From wells to reactors and back again – scale-up and down for primary and secondary metabolite production

There are many challenges involved in the development of industrial fermentation platforms including reliable and predictive process scale-up, economics, and byproduct minimization.  The type and magnitude of these challenges vary depending on the product and business case.  At Dow AgroSciences, we are developing and optimizing bio-based routes for both primary and secondary metabolites. This talk will highlight some of the challenges that we have faced in these processes using case examples for Spinosad and Propionic Acid to illustrate how we have employed an integrated, multidisciplinary approach to develop solutions. The Spinosad fermentation process uses a filamentous Actinomycete bacterium in a complex media resulting in a viscous, shear-thinning broth that subjects small-scale cultivation to mass transfer limitations that can mask high yielding strains or deliver false positives.
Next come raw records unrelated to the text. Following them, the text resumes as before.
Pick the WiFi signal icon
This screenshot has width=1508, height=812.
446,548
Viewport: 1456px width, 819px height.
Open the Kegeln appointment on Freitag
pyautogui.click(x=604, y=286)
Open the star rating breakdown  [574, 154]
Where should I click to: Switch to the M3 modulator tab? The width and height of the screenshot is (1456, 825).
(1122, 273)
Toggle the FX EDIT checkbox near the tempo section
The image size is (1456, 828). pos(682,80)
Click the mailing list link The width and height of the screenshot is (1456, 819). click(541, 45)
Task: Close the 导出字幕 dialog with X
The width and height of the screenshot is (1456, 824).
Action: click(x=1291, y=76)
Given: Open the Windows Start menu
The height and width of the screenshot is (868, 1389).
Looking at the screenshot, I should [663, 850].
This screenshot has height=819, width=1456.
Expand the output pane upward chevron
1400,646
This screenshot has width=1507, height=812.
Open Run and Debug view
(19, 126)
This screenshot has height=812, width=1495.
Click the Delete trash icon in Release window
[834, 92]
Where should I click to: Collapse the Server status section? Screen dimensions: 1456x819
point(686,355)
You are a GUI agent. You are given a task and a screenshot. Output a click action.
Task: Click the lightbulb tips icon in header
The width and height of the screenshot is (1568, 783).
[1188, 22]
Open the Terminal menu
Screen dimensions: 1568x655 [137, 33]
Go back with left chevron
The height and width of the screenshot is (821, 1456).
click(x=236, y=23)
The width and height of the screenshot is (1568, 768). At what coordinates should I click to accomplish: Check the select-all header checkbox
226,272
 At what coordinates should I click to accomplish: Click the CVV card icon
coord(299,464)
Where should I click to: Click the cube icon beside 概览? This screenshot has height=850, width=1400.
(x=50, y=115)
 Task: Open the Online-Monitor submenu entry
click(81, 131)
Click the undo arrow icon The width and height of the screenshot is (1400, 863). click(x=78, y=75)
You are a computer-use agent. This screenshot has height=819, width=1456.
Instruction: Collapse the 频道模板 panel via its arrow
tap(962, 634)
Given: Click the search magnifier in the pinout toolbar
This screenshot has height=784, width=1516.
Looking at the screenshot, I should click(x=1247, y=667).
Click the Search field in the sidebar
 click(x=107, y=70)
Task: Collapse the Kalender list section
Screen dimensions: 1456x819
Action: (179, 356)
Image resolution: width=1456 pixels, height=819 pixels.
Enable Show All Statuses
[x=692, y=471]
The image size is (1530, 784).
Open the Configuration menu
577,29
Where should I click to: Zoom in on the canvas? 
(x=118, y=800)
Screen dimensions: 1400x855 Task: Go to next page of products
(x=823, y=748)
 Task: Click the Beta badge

Careful analysis of cultivation parameters identified key factors impacting scale-up predictability and improved processes were designed that better predict performance at manufacturing scale using robust experimental designs. In contrast, propionic acid is a primary metabolite and commodity chemical where manufacturing cost is critically important. In developing an economically competitive process, critical scale up factors were identified that lowered by-product formation. Further media development and fermentation process optimization yielded desired productivities and selectivity at a competitive cost position.